Dans les faits, ces pouvoirs sont absolus, puisqu’il n’existe pratiquement aucun mécanisme les encadrant, si bien que, dans l’exemple qui nous occupe, tout recours, judiciaire ou autre, visant à faire annuler cette transaction, est voué à l’échec. 

Le contrat

Ainsi, aux termes d’un décret adopté le 22 septembre 2021, le gouvernement autorisa la vente en vertu de l’article 26 de la Loi sur les musées nationaux, faisant suite aux recommandations de la ministre; de même, le 25 février 2021, la ministre décida de ne pas se prévaloir de son droit de préemption et autorisa la vente. 

Mais il y a plus. L’acte de vente, intervenu en date du 29 octobre 2021, publié au registre foncier le 1er novembre 2021, ainsi que la fiche de la propriété au rôle foncier de Québec, révèlent un prix de vente de la Maison Chevalier de 2 200 000 $, inférieur à l’évaluation municipale pour 2022-2023, fixée à 2 225 000 $, et fort probablement inférieur à sa juste valeur marchande. 

Curieusement, la Loi exige que tout bien patrimonial à être acquis par l’État fasse l’objet d’une évaluation préalable de sa juste valeur marchande, mais ne l’exige pas lorsque l’État vend un tel bien.
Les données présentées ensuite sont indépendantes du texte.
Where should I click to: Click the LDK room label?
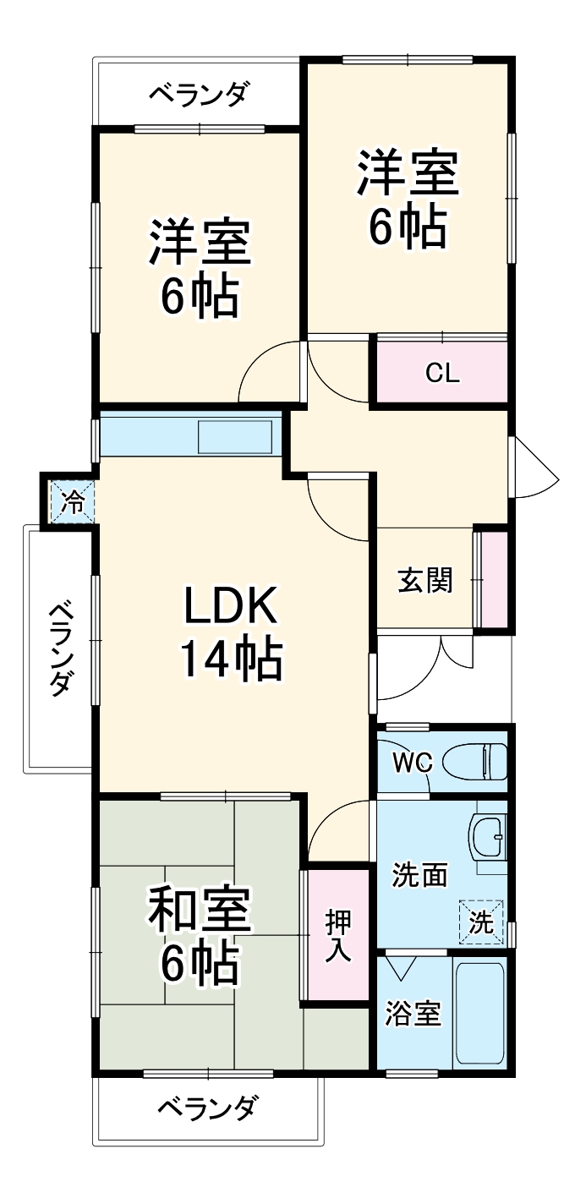click(x=230, y=608)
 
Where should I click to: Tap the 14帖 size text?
click(x=230, y=660)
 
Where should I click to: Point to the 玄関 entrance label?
click(x=424, y=580)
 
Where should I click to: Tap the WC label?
click(x=413, y=763)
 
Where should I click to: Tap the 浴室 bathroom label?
click(x=413, y=1014)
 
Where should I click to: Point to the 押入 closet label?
click(x=338, y=935)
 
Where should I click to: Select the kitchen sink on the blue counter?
click(x=235, y=437)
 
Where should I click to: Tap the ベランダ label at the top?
click(x=198, y=94)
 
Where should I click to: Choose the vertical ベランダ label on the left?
click(x=58, y=648)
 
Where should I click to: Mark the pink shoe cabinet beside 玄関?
click(x=494, y=579)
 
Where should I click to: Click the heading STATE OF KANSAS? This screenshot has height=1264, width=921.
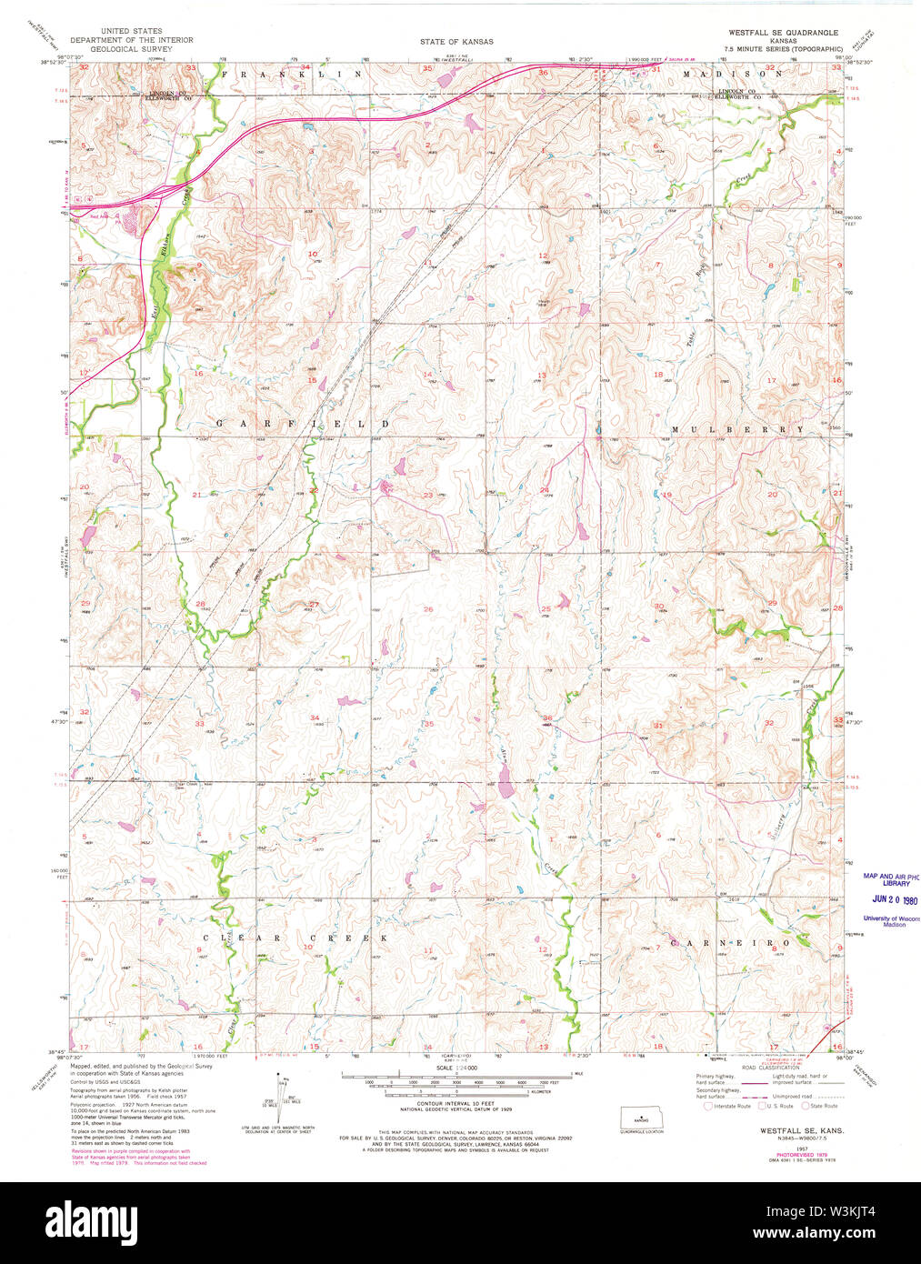click(456, 42)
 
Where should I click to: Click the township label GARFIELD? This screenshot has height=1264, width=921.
click(302, 425)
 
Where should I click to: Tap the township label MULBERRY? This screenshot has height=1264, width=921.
click(737, 428)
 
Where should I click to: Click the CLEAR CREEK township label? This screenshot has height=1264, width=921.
click(295, 938)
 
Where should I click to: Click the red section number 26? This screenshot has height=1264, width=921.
click(427, 609)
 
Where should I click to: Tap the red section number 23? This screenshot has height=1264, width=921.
click(427, 495)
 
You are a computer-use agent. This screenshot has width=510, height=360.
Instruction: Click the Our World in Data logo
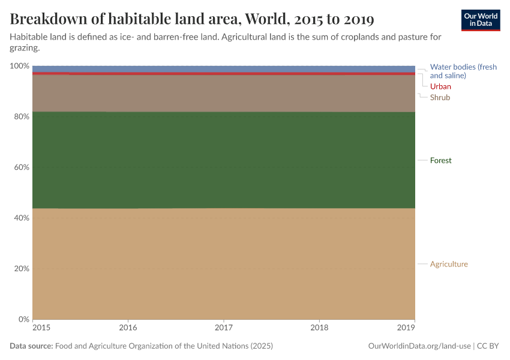480,20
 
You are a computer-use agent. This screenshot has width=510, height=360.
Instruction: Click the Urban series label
440,86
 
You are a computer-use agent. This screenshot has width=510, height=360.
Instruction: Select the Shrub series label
440,97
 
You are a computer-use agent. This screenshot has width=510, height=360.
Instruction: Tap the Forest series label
440,160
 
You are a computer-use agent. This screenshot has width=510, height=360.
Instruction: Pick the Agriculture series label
449,264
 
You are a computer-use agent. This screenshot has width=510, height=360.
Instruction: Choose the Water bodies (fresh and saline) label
463,71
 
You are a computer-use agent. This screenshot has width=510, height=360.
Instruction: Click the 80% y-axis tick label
21,116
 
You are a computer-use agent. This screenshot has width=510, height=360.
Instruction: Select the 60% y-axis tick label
21,167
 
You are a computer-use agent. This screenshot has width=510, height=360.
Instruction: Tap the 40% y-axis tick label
21,218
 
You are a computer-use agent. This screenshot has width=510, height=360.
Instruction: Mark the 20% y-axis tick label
21,268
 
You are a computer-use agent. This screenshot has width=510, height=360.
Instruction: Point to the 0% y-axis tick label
23,319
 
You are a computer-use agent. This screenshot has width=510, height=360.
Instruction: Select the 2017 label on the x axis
223,328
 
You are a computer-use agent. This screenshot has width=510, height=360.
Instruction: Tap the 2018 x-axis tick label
319,328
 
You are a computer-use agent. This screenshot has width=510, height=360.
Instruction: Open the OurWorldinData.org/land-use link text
419,346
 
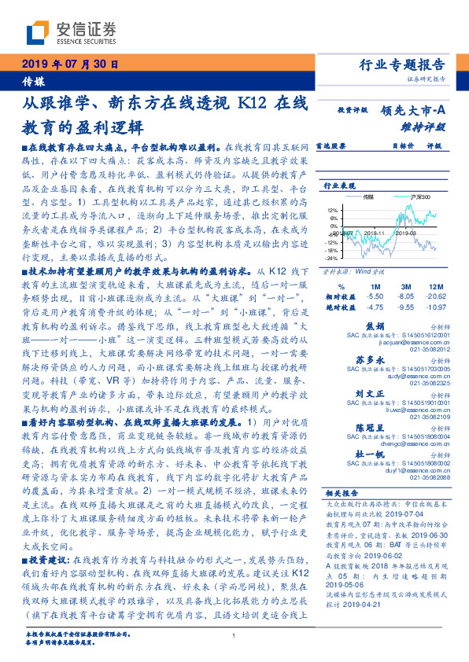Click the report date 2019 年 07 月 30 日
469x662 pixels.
69,64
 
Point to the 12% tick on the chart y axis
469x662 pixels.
334,210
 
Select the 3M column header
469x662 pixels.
405,285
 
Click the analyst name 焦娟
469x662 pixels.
397,325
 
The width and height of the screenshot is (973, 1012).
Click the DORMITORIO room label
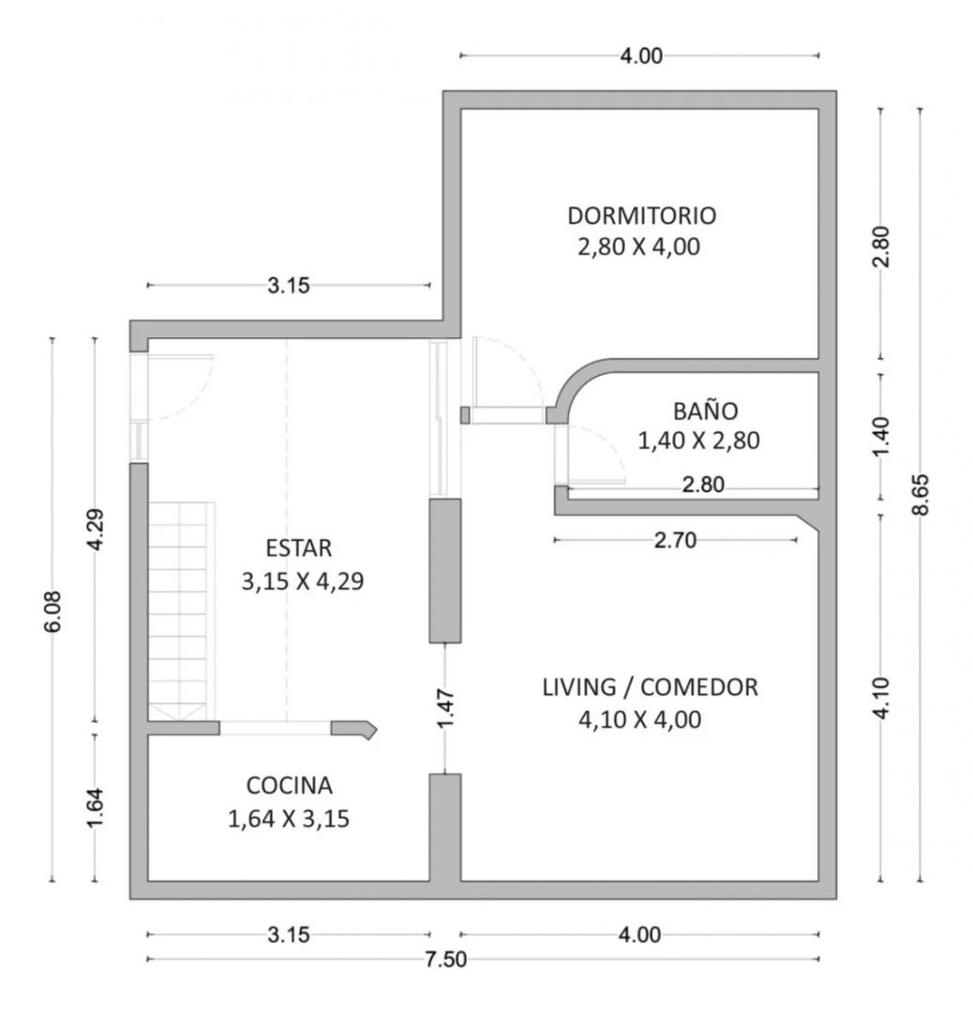pyautogui.click(x=642, y=216)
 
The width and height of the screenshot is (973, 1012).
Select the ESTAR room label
pyautogui.click(x=299, y=548)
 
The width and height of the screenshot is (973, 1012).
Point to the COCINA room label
pyautogui.click(x=290, y=785)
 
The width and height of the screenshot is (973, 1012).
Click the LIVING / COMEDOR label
pyautogui.click(x=651, y=688)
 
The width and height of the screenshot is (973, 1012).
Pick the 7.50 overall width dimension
pyautogui.click(x=445, y=960)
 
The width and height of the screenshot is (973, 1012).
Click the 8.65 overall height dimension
pyautogui.click(x=921, y=495)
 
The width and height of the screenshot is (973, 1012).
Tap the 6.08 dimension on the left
pyautogui.click(x=52, y=611)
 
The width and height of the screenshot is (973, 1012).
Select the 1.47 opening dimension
pyautogui.click(x=445, y=708)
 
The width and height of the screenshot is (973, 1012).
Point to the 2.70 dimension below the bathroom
pyautogui.click(x=675, y=540)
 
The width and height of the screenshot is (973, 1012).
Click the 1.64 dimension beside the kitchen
pyautogui.click(x=95, y=808)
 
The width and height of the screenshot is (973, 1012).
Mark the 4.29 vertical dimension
pyautogui.click(x=95, y=529)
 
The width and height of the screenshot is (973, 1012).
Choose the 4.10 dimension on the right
pyautogui.click(x=881, y=697)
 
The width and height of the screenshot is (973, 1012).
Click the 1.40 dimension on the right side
pyautogui.click(x=881, y=437)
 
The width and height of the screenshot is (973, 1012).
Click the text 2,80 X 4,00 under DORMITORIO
pyautogui.click(x=638, y=247)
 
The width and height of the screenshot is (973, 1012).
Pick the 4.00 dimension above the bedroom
pyautogui.click(x=641, y=56)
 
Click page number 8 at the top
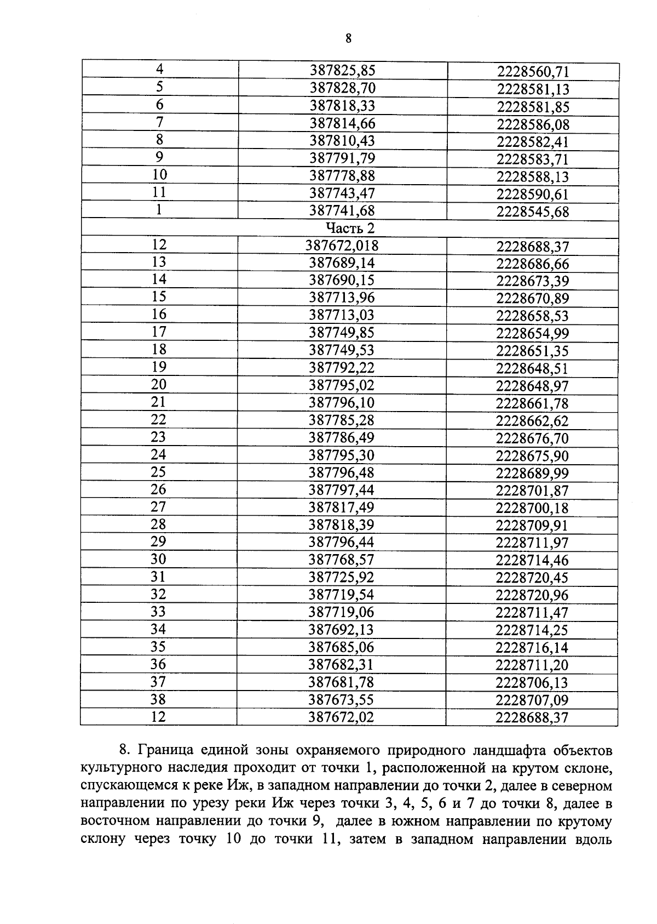pos(348,38)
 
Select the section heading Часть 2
pos(350,228)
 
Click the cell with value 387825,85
pos(343,70)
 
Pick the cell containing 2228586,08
pos(533,124)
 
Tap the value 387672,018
pos(342,246)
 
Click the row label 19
pos(158,367)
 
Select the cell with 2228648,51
pos(532,368)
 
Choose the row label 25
pos(158,472)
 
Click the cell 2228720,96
pos(532,595)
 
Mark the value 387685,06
pos(341,648)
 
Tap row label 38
pos(158,699)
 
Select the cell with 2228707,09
pos(532,700)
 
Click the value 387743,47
pos(342,193)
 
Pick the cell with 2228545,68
pos(533,212)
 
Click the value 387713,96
pos(342,298)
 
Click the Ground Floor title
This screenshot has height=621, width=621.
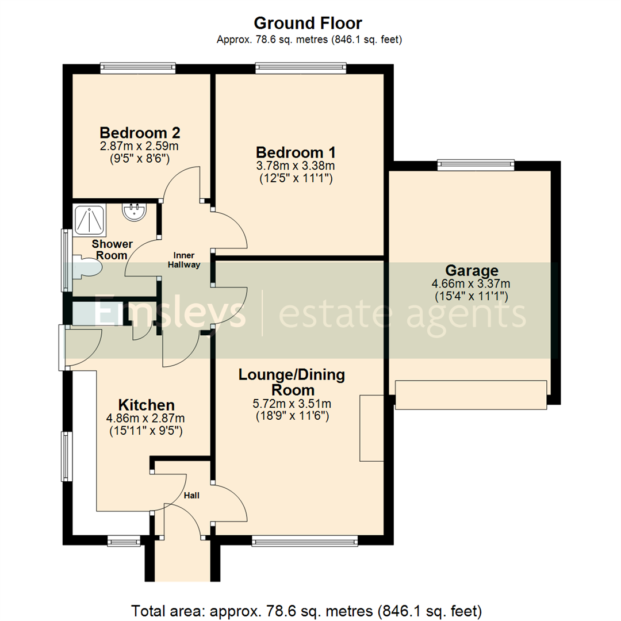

En dépit de cette incohérence législative, n’aurait-on pas dû obtenir une telle évaluation ? Une vente à la juste valeur marchande aurait pu être plus élevée. 

L’acte de vente fait par ailleurs référence à une clause résolutoire stipulée dans l’acte de cession de l’immeuble intervenu le 21 octobre 1986 entre le Gouvernement du Québec, à titre de cédant, et le Musée, à titre de cessionnaire, aux termes duquel la Maison Chevalier était cédée pour la somme symbolique d’un dollar, le Musée s’étant alors assujetti au respect de la condition de « conserver aux bâtisses et dépendances leur destination à titre de biens patrimoniaux pour les intégrer au Musée de la Civilisation, au service du public et accessible à celui-ci, à maintenir l’immeuble dans le domaine public et à se charger à l’avenir de la conservation des lieux en bon état », le non-respect de cette condition déclenchant la mise en œuvre de la clause résolutoire, en vertu de laquelle le gouvernement pouvait en tout temps reprendre la Maison Chevalier, sans remboursement ni indemnité. 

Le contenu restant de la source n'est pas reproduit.